Fred MacMurray makes for an ideal lead – suitably bewildered and out-of-his-depth at first, but who eventually contrives to outwit the crazy clan by employing his 'superior' city-slicker ways. Apart from a whip-cracking Marjorie Main (perhaps the quintessential female hick) and mad scientist(!) Porter Hall as the respective heads of the backwoods brood, the remaining cast members were unknown to me – though all enter gleefully into the offbeat spirit of the thing. The twins were obviously played by the same actor and, unsurprisingly, leading lady Helen Walker turns out not to be vicious/demented after all (since she's only impersonating a convicted member of the dysfunctional family, with the real character herself surfacing towards the end).

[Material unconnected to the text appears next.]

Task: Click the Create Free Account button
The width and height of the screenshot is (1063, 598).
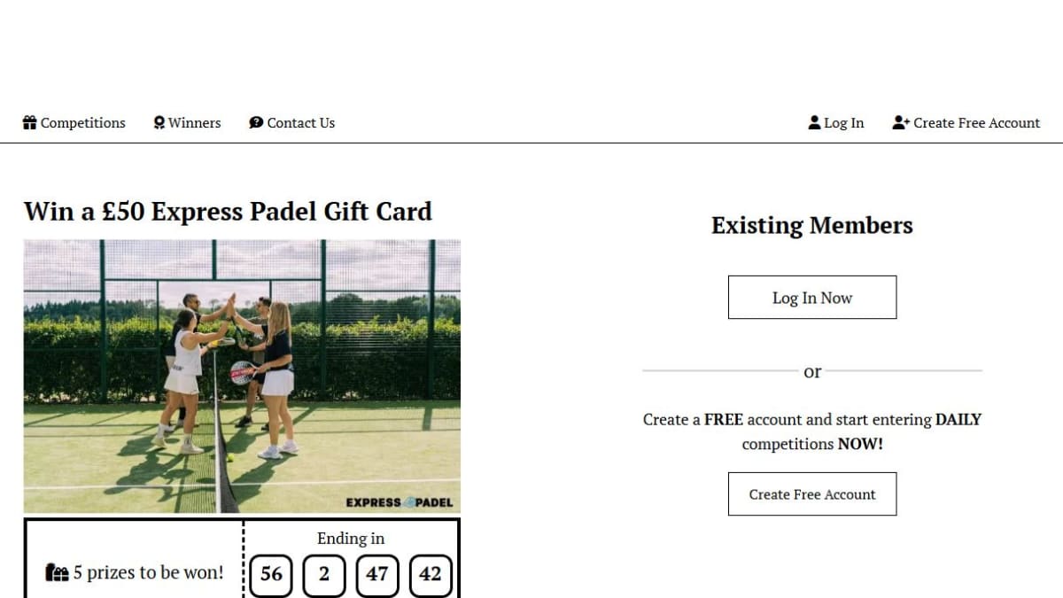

Maintaining a frenzied pitch virtually for the entire duration (leading to an extended chase finale that's capped by an inventive come-uppance for practically the entire main cast) makes the film seem longer than its 94 minutes – but it's an inspired ride all the way, and great fun to boot. The quality of the copy I acquired (derived from VHS) isn't optimal if still quite passable under the circumstances…at least until Universal (who now owns the film) sees fit to give it a decent – and much-deserved – release on DVD. I guess HD-DVD is out-of-the-question for such an obscure little item and, in any case, I'm not yet willing to give in to the format just yet owing to the undue hassle and expense this would clearly entail!